EXERCISE GOAL
Pick out every line in the entries below that contains the word "with" and copy each one. Case counts.

SUPPLIED ENTRIES
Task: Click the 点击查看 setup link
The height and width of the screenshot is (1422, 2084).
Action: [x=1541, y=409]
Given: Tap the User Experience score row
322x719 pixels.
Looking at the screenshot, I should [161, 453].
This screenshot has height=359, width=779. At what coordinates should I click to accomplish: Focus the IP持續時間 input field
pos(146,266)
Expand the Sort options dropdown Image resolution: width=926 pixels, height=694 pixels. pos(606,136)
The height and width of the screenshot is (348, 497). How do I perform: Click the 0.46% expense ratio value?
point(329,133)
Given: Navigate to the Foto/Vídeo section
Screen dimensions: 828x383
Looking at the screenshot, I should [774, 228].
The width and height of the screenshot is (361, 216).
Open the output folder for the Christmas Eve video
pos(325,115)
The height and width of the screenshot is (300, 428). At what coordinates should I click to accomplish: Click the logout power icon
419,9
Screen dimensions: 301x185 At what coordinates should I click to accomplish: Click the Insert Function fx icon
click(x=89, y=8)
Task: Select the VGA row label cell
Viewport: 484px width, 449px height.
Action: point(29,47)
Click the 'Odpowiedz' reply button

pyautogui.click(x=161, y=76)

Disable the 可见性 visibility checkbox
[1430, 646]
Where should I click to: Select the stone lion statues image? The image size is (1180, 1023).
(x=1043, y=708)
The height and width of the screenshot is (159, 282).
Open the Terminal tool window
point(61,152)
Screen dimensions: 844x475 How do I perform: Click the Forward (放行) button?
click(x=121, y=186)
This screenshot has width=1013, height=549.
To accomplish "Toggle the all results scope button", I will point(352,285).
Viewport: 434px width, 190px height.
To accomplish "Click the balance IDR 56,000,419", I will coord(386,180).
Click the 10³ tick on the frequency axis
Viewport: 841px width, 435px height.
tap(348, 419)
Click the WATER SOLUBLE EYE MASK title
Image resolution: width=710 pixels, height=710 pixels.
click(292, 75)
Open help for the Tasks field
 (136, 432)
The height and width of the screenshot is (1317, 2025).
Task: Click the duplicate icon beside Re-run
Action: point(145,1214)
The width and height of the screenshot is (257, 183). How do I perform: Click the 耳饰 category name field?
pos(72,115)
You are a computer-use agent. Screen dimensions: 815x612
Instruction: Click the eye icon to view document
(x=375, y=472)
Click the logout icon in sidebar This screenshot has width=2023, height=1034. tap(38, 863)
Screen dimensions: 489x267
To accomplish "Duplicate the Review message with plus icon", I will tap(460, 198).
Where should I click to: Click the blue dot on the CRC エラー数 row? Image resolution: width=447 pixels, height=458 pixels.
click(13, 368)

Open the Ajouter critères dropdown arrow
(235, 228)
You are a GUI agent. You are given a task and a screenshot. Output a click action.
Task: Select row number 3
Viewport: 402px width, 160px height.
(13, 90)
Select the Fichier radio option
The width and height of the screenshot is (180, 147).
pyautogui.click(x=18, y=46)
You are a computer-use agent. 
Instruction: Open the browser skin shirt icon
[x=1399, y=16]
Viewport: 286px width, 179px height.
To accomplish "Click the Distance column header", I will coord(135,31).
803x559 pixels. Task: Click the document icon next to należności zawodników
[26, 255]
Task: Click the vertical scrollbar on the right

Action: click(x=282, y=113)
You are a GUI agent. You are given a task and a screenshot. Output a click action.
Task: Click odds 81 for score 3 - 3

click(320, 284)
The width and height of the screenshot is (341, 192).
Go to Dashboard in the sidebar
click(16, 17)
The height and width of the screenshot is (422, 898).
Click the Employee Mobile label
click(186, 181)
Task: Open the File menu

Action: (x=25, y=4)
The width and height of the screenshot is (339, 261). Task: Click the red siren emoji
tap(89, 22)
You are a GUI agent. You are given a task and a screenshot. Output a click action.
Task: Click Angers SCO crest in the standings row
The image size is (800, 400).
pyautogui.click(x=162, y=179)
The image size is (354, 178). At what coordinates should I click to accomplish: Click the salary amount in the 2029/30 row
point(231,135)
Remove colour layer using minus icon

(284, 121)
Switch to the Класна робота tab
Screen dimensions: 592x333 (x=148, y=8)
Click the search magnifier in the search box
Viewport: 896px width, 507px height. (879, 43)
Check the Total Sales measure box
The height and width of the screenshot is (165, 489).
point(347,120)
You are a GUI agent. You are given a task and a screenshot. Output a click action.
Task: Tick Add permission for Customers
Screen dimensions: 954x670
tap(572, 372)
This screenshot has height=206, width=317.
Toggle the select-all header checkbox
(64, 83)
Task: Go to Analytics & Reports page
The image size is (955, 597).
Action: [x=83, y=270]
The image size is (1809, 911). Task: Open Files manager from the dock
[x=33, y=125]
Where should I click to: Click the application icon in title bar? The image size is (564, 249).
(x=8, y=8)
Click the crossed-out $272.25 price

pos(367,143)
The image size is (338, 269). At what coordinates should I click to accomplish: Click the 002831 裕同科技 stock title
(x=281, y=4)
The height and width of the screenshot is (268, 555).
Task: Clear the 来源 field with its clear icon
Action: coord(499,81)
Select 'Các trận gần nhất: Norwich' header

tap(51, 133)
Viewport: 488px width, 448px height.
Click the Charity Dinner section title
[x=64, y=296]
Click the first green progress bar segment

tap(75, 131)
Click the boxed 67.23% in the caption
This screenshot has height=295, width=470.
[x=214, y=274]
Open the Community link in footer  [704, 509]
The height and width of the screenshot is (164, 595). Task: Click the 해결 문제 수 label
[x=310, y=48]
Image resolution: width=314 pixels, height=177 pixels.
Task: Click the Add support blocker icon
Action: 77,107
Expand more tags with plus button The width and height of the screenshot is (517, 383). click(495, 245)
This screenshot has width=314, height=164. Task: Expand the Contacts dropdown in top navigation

SOLUTION TO THIS EXERCISE
To accomplish "Duplicate the Review message with plus icon", I will tap(460, 198).
Task: Clear the 来源 field with its clear icon
Expand more tags with plus button The width and height of the screenshot is (517, 383). click(495, 245)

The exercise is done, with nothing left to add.